- INPUT:
****************

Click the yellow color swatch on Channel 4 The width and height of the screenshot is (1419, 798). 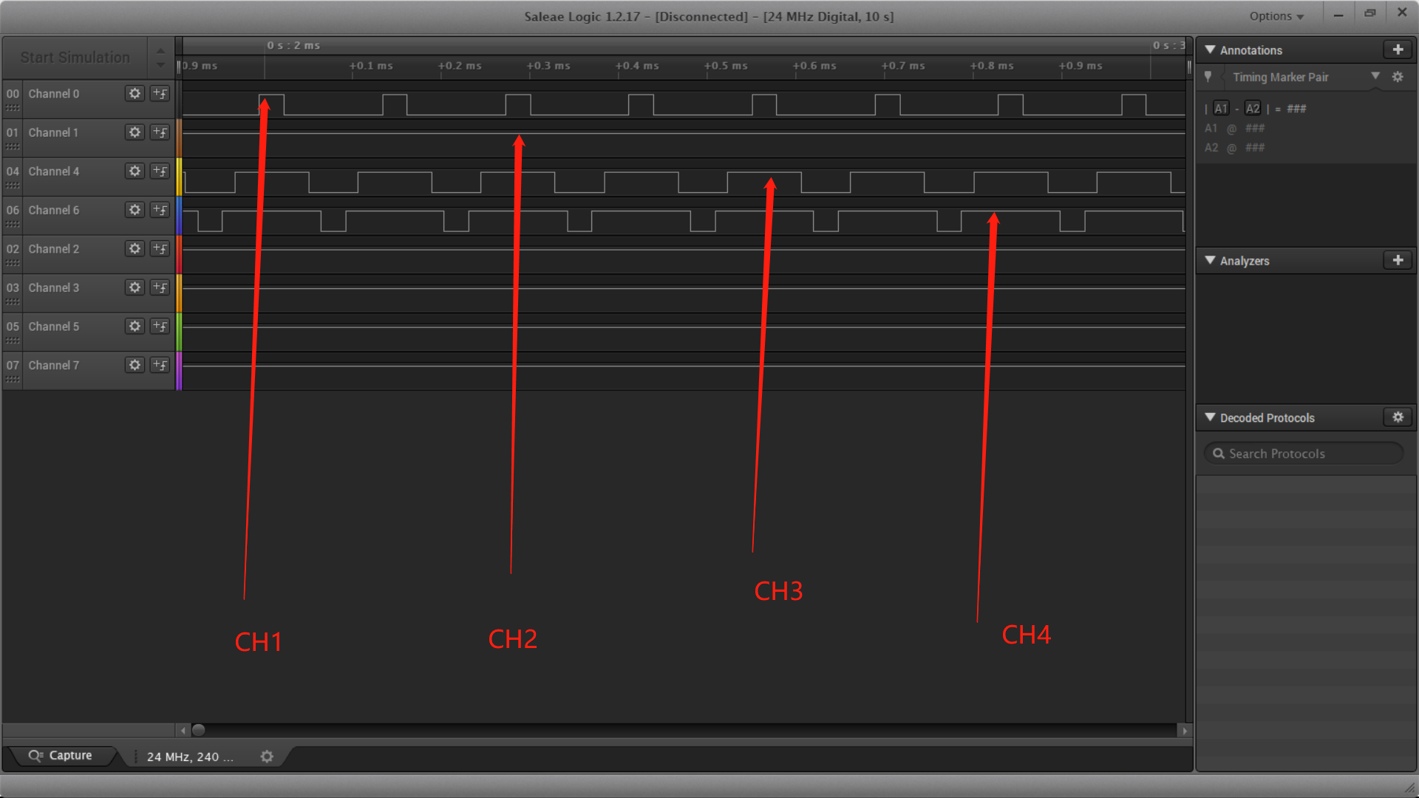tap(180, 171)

****************

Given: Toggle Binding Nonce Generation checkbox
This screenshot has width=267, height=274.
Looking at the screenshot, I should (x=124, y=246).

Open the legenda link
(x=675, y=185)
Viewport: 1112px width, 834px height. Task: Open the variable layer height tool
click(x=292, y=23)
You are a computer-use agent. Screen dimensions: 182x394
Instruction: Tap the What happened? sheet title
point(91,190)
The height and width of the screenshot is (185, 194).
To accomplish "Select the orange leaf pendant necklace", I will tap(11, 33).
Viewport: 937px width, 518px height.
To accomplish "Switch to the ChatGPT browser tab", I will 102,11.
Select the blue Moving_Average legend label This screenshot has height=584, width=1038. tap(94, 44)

****************

- TRY IT: Once you find the line with "Instruction: Tap the" above, print it and every line after it up to and including the line with "Select the blue", exactly as written and nothing else.

- ANSWER FOR THIS EXERCISE:
Instruction: Tap the What happened? sheet title
point(91,190)
The height and width of the screenshot is (185, 194).
To accomplish "Select the orange leaf pendant necklace", I will tap(11, 33).
Viewport: 937px width, 518px height.
To accomplish "Switch to the ChatGPT browser tab", I will 102,11.
Select the blue Moving_Average legend label This screenshot has height=584, width=1038. tap(94, 44)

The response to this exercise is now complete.